*** Given entries ***

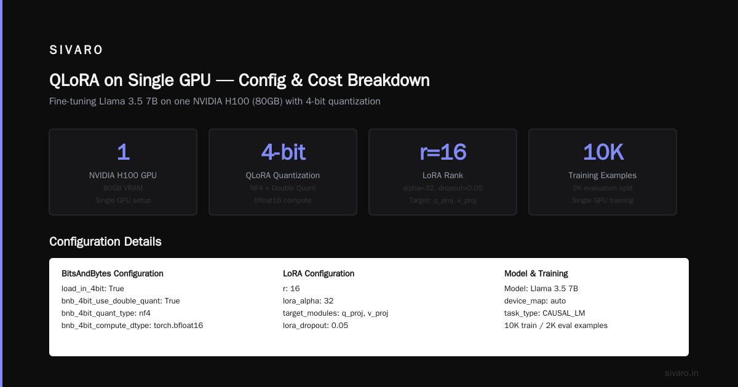Select the lora_alpha: 32 line
Screen dimensions: 738x387
[308, 301]
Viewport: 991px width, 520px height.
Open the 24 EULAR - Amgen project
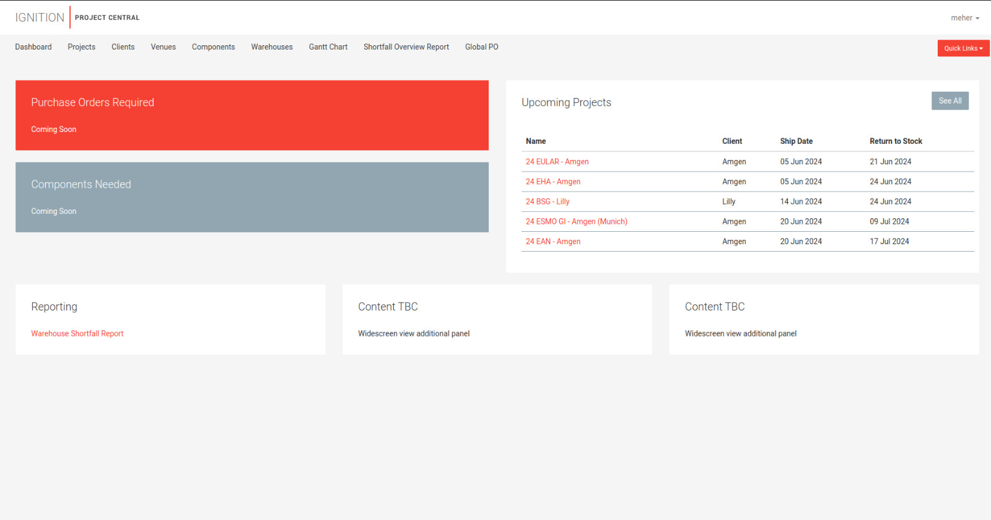557,162
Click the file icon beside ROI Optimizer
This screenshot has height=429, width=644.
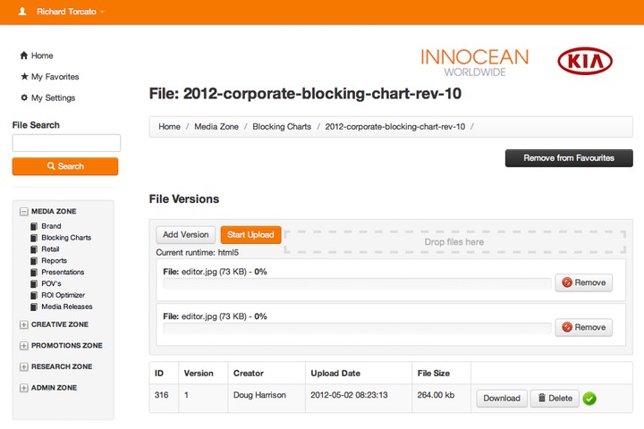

***

Your objective: This task calls for each line of the material that contains "height".

Result of the exercise:
Viewport: 991px width, 520px height.
This screenshot has height=429, width=644.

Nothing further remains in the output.